Where’s my book deal?
But so far, six months in, it feels more like I’m attempting olympic curling. You’re on ice, it’s really slippery, you push your stone (small child) towards the target, then start frantically scrubbing and sweeping to try to course-correct because who knows where this is all going to land…
It’s this strange contradiction, that as a parent, I am completely responsible for the trajectory of my child’s life, and yet I feel most of the time, that I have SO little control over the destination.
It was so wonderful to get asked to share on NHBO for Father’s Day. As I sit here in front of a nearly blank computer screen, I’m struck by what little wisdom I have to share thus far. I end each day with more questions that I started with.
Before Nova came home, I assumed that if I could look forward in time half a year, I’d be amazed at how much I had learned about parenting in such a short period of time. I am amazed at how much Nova has developed (she’s two years old), but I have no idea where this whole thing is headed.
Nothing about the process of parenting an adopted child from another country has become more clear to me over time. Only the effects that my words and actions have become clear, and that is always realized in hindsight. It’s hard for me to forget the way it felt when, several months ago, I was in the car with Nova and she went off on a tangent:
“NOVA!! SIT DOWN! PICK IT UP!! DON’T DO THAT! NO!! KEEP YOUR SHOES ON! LISTEN TO ME!!”

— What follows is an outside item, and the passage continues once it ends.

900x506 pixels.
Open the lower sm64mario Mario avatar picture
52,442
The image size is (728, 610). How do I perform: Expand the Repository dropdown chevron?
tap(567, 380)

Is that how I sound to her? My own words, being shown to me through the filter of Nova’s feelings. Better get out the broom, and sweep that ice. This stone is getting away from me…

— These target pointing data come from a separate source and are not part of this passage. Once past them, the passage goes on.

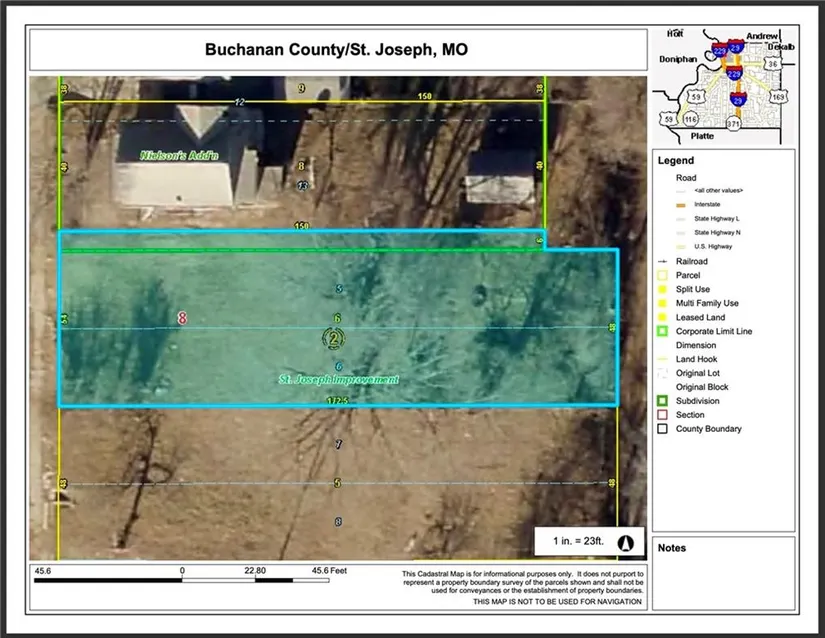The image size is (825, 638).
Task: Click the Buchanan County/St. Joseph, MO title
Action: [337, 49]
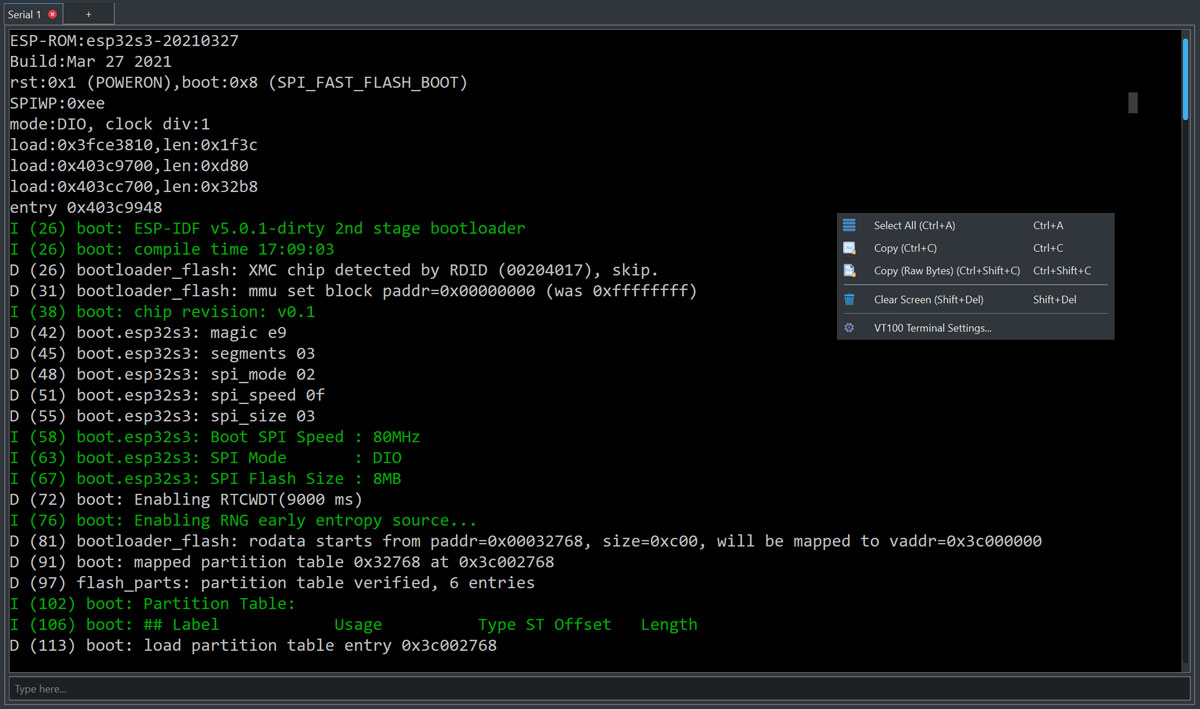Click the gear icon beside VT100 Terminal Settings
This screenshot has width=1200, height=709.
click(x=851, y=329)
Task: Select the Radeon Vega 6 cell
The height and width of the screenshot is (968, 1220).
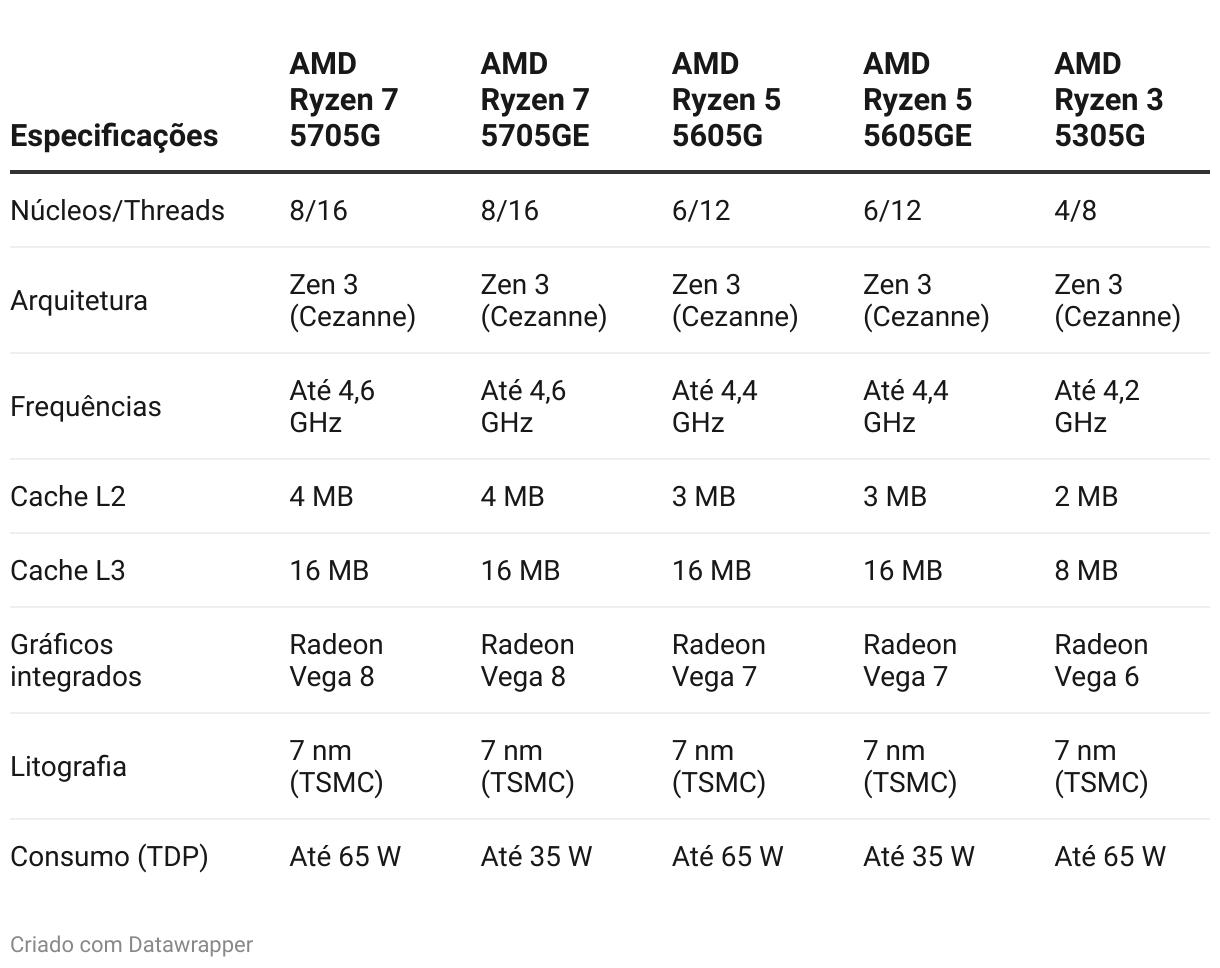Action: 1101,660
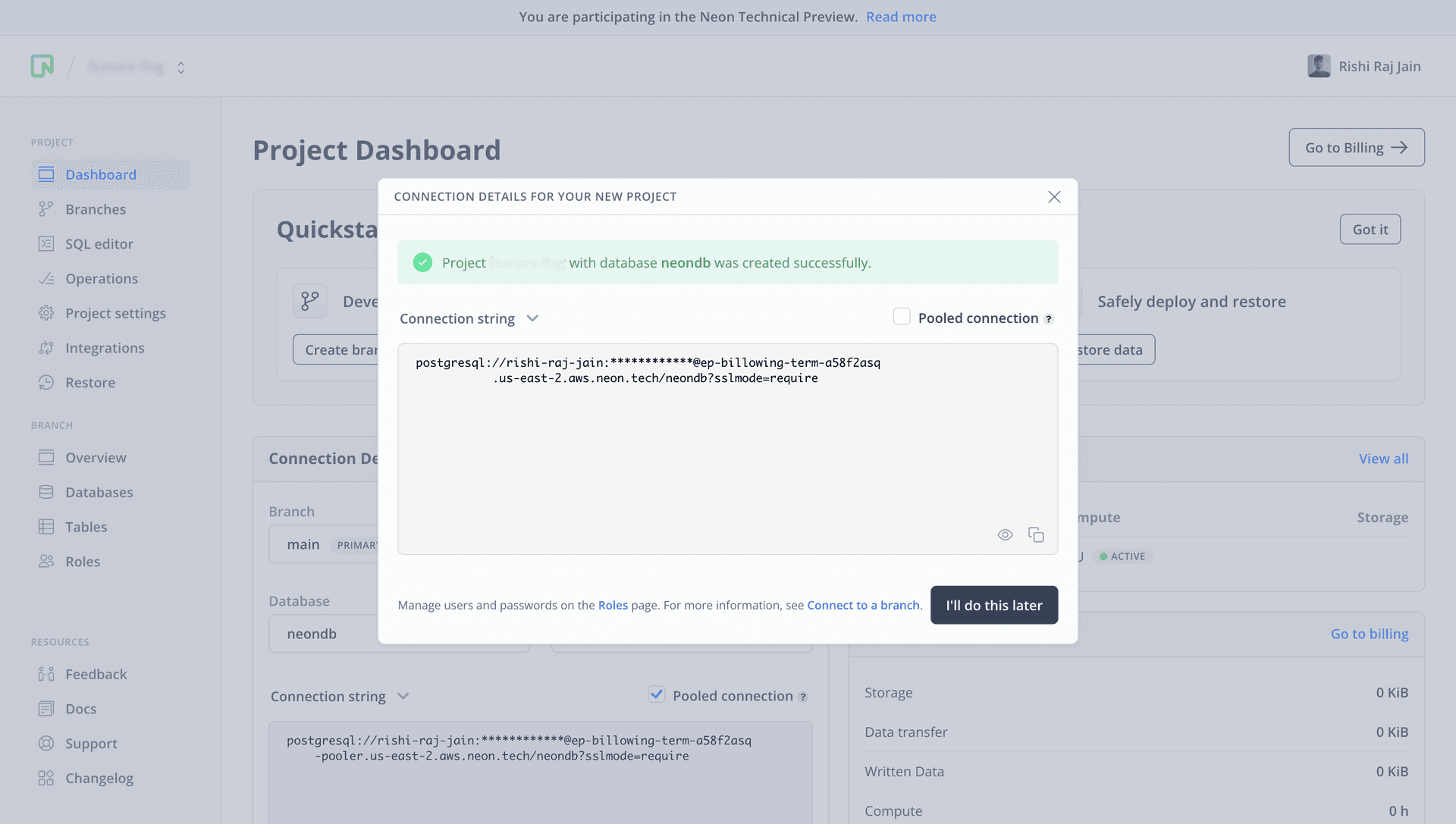Click the user avatar for Rishi Raj Jain

pyautogui.click(x=1319, y=66)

I’m reminded of a scene from The Neverending Story, where Atreyu is approaching his second of three challenges: The Magic Mirror Gate.
Falkor: I knew he would be safe.
Engywook: Nonsense! You don’t understand anything! The worst one is coming up. Next is the Magic Mirror gate. Atreyu has to face his true self.

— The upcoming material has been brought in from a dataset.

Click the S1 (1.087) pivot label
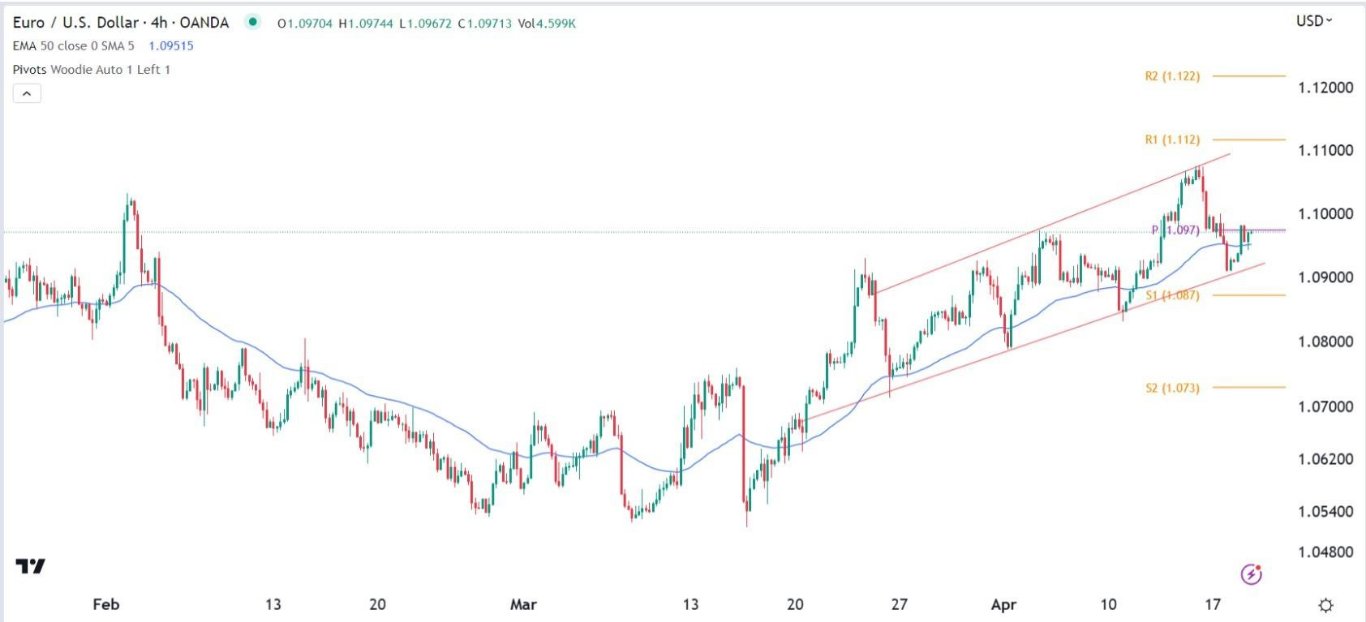Screen dimensions: 1366x622 point(1172,295)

Falkor: So what? That won’t be too hard for him.
Engywook: Oh! That’s what everyone thinks. But kind people find that they are cruel, brave men discover that they are really cowards. Confronted with their true selves most men run away screaming!
I’m going to tell you something that I probably shouldn’t. It would be dishonest to talk about our struggles without confessing a few things. Nova goes to bed easily (basically always has), she stays in her bed (always has), sleeps 11 hours and loves to eat raw vegetables (always has). Other adoptive parents reading this are probably giving me some serious side-eye right now. Two of the biggest battles parents deal with, are simply not an issue with Nova.
We were handed a perfectly healthy little girl that is a good eater and sleeper. Even with that being the case, I now require a nap (sometimes two) everyday, and can’t keep my eyes open past 9:30. This has revealed something about me, and I don’t like it. I’ve always thought of myself as a really disciplined hard worker – tireless and persistent. But I’ve read stories from other parents, and have gotten somewhat of an idea about what it’s like to have a child with major sleep issues (as I google – is a “nighttime nanny” a thing?)…
I know we have it pretty easy, and I’m having a hard time keeping up.
The fact that Nova now constantly says, “What time is it?” (she doesn’t know about time) and “I’m so tired!” (she’s not) or “Dada needs a nap!” are all pretty good indicators of what things look and sound like through her eyes. I over-correct, I under-correct; but it’s as if “parenting” itself can only be viewed as a reflection, and only heard as an echo. We watch our words and our actions come back to us, but through the lens of a child.
And as I hear that echo come back to me through Nova’s voice, I adjust, I learn, I change.
And I wonder, who’s teaching who here?